1) Get your blood pressure checked. (High blood pressure is the #1 cause of strokes.)
2) Control your blood pressure if it’s too high (manage stress, no tobacco, etc.)
3) Have regular medical checkups.
4) Maintain a healthy weight.
5) Don’t smoke and avoid second-hand smoking.
6) Take your medicines appropriately.
7) Talk with your doctor and come up with a plan (aspirin isn’t for everybody, but it can help.)
8) Eat Healthier:
– Avoid foods high in trans fat, saturated fat, sodium and added sugars.
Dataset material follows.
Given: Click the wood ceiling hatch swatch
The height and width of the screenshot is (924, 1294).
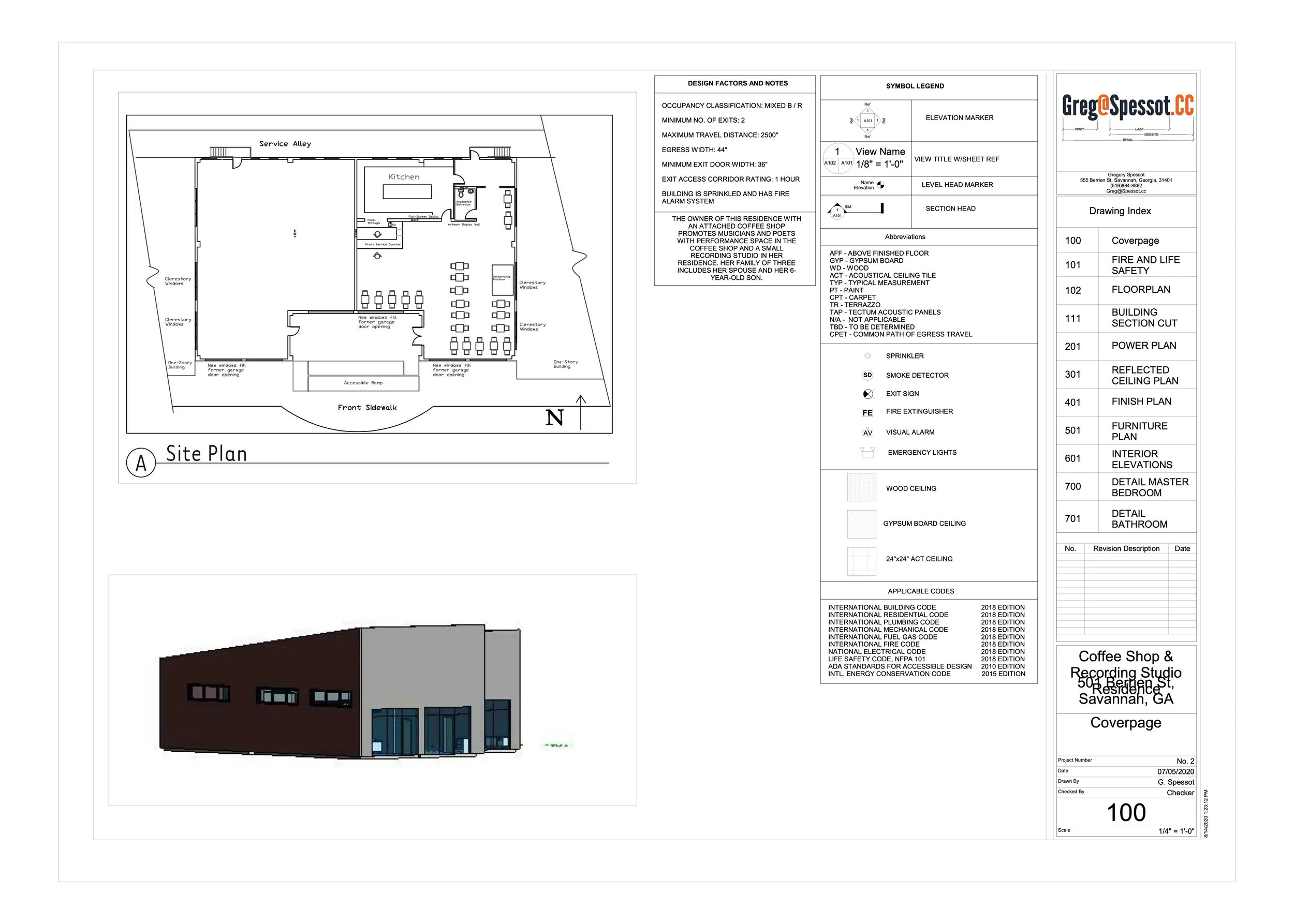Looking at the screenshot, I should coord(861,487).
– Bake, broil, roast, and boil your foods – don’t fry them.
– Read nutrition labels.
– Limit alcoholic drinks to 1 per day for females and 2 per day for males.
– Eat fruits, veggies, whole-grains, dried peas/beans, pasta, fish, poultry, & lean meats.
9) Stay active:
– Check with your doctor if you have a chronic medical condition before beginning.
– Start slowly and build up to 150 minutes of moderate exercise per week (brisk walking).
– Or perform 75 minutes of vigorous exercise per week.
– Or do a combination of the two to improve cardiovascular health.
– Take small opportunities like using the stairs instead of the elevator or like parking farther away at the store.